QY: Ariel Pablos-Mendez, Columbia University (US) 212-854-1754.
QY: Dixie E. Snyder, Centers for Disease Control and Prevention,
Atlanta, GA 30333 US.
(New England J. Med. 4 Jun 98 338:1641,1689)
(Science-Week 26 Jun 98)
-------------------
Related Background:
ON THE PROBLEM OF MULTI-DRUG MICROBIAL RESISTANCE
S. Levy (Tufts University, US) reviews the problem of multi-drug
resistant microbes. Antibiotic resistance, initially a problem in
hospitals and developing countries, today affects the world at
large. Some strains of disease-causing bacteria in the US may now
be untreatable: the vancomycin-resistant enterococcus,
Mycobacterium tuberculosis, Pseudomonas aeruginosa, and
Acinetobacter baumanii. The author proposes 5 principles
underlying the problem: 1) Given sufficient time and drug use,
antibiotic resistance will emerge. 2) Resistance is progressive,
evolving from low levels through intermediate to high levels. 3)
Organisms that are resistant to one drug are likely to become
resistant to others. 4) Once resistance appears, it is likely to
decline slowly, if at all. 5) The use of antibiotics by one
person affects others in the extended as well as immediate
environment.
QY: Stuart B. Levy, Tufts Univ. School of Medicine 617-636-6639
(New England J. Med. 7 May 98 338:1377) (Science-Week 15 May 98)
-------------------
Related Background:
VIRULENCE OF ANTIBIOTIC RESISTANT SALMONELLA
Bjorkman et al (3 authors at 2 installations, SE) report a study
of the virulence of antibiotic resistant Salmonella typhimurium.

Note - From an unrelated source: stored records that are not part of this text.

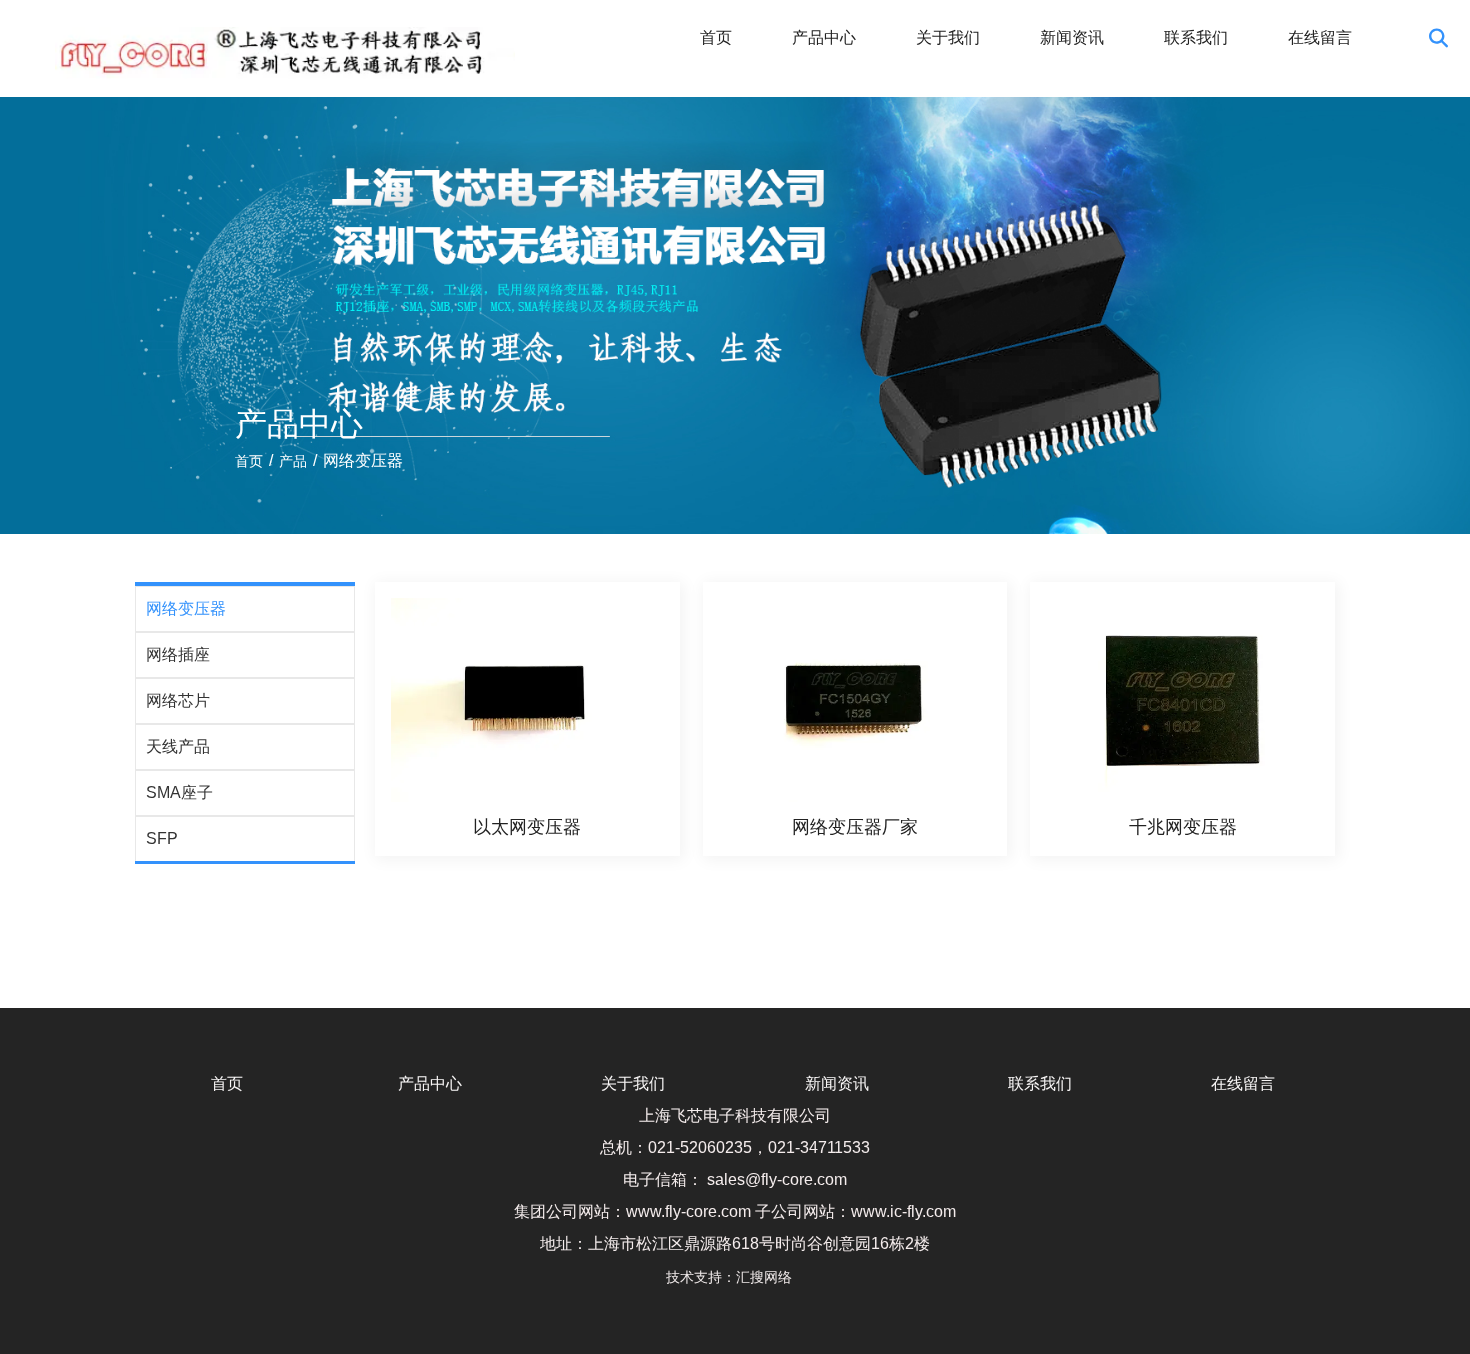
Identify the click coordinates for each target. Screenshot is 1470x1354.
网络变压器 (186, 608)
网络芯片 (178, 700)
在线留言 (1320, 37)
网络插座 (178, 654)
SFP (162, 838)
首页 (716, 37)
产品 (293, 461)
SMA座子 (179, 792)
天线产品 (178, 746)
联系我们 (1196, 37)
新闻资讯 (1072, 37)
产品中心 (824, 37)
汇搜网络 (770, 1277)
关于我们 (948, 37)
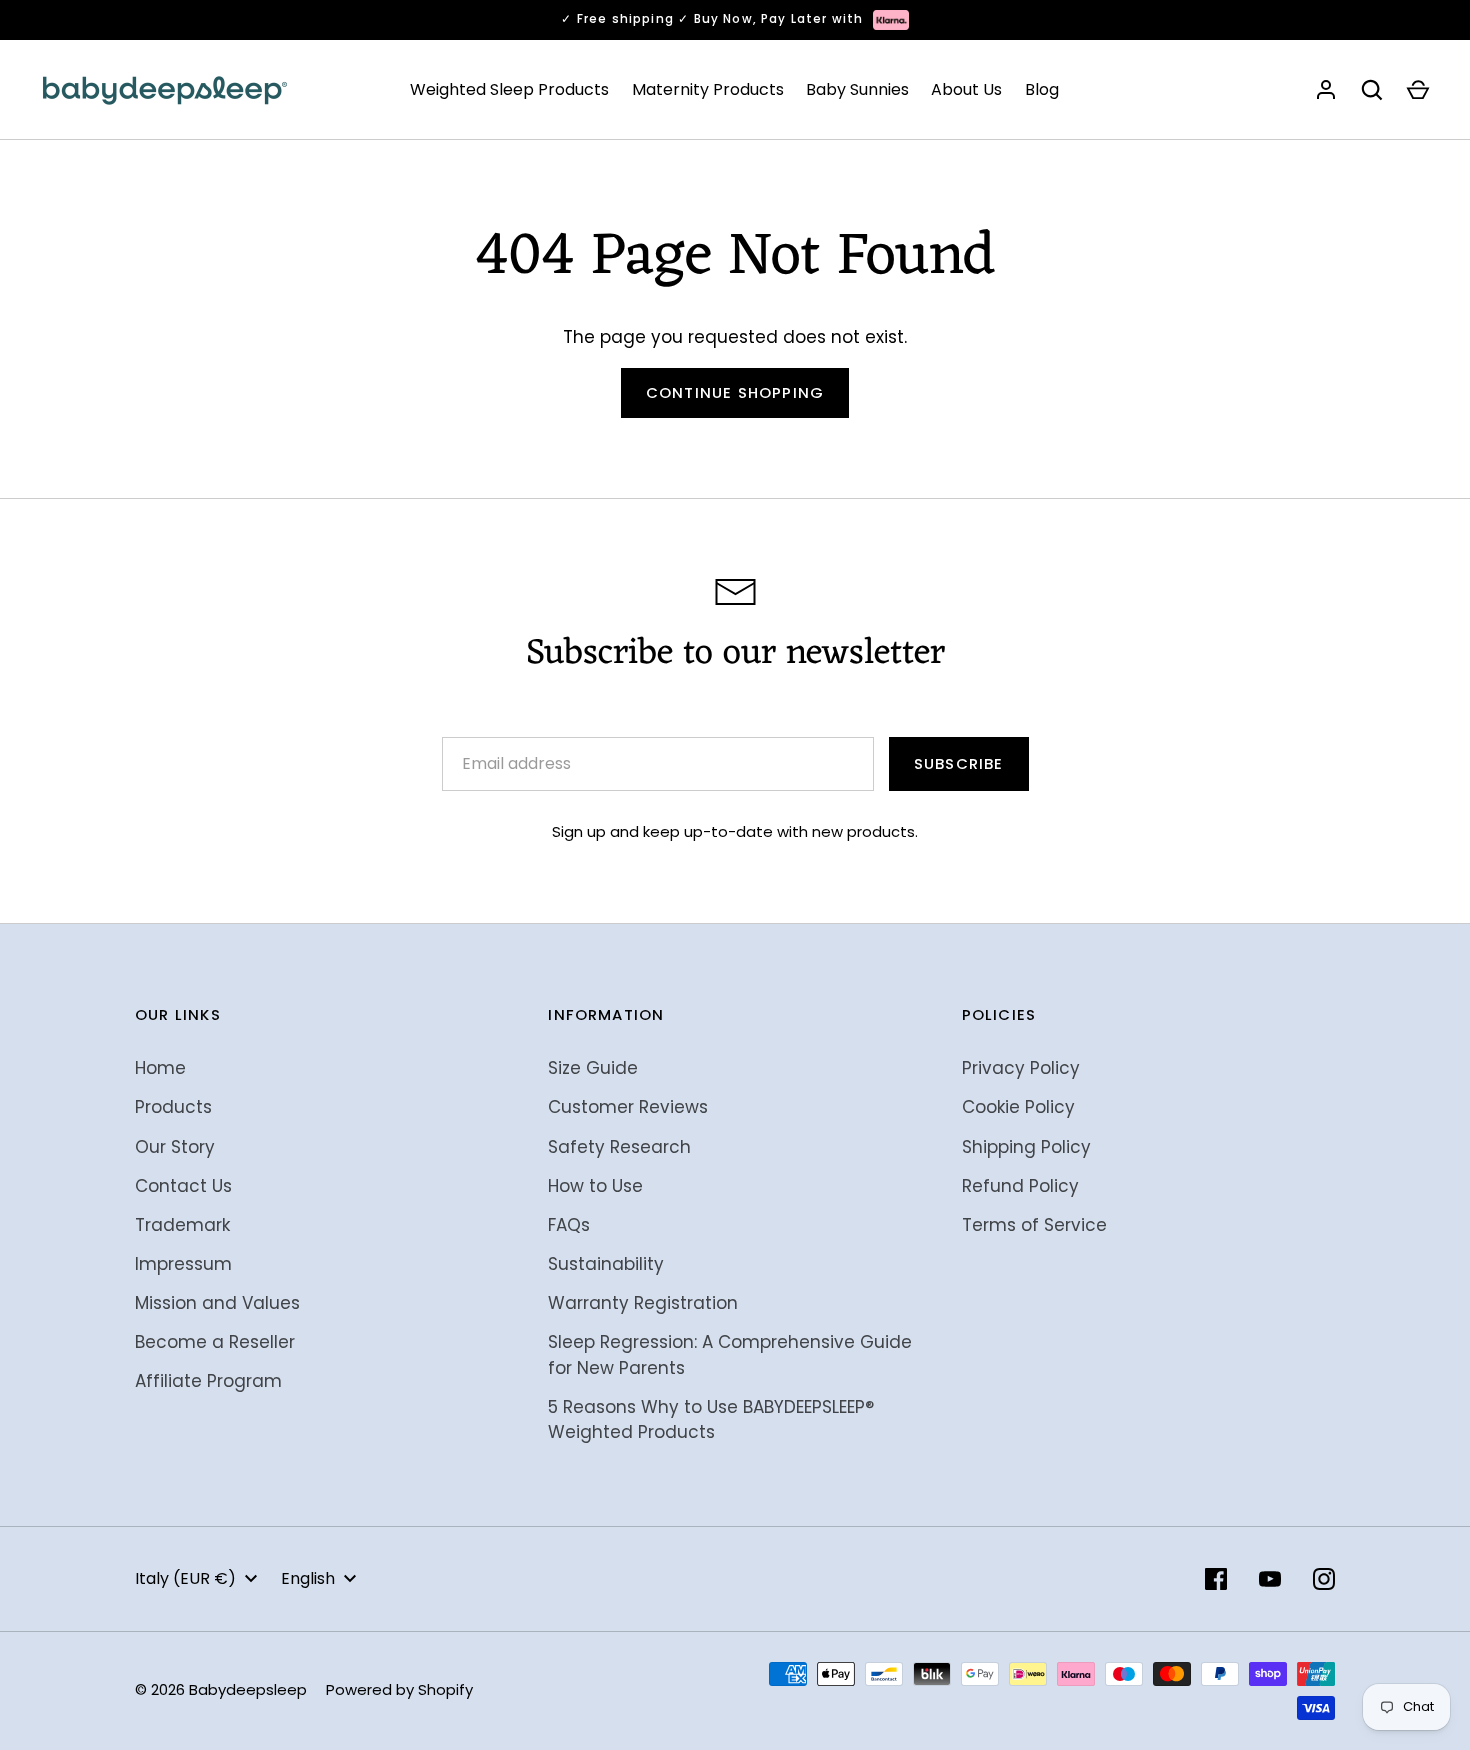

During the last decade there has been an alarming increase in the
appearance of antibiotic-resistant bacteria as a result of an
increased use of antibiotics combined with the exceptional
ability of bacteria to develop resistance. One strategy to
reverse this development is to decrease the use of antibiotics to
promote the disappearance of the resistant bacteria present in
human and environmental reservoirs. Implicit in this reasoning is
that mutated resistant bacteria will be less viable in an
antibiotic-free environment. An associated question is whether
resistant bacteria with reduced or no virulence might accumulate
compensating mutations that restore fitness and virulence without
loss of resistance. In this study, the authors examined the
fitness of S. typhimurium in mice, and their results indicate
that most resistant mutants are less virulent than the wild type,
but that the avirulent mutants rapidly accumulate various types
of compensating mutations that restore virulence to wild-type
levels without loss of high-level resistance. The authors suggest
that if their results are general and apply to other medically
relevant pathogens, then the strategy of getting rid of
antibiotic resistant bacteria by a decreased use of antibiotics
may not be successful.
QY: Dan I. Andersson (dan.andersson@smi.ki.se)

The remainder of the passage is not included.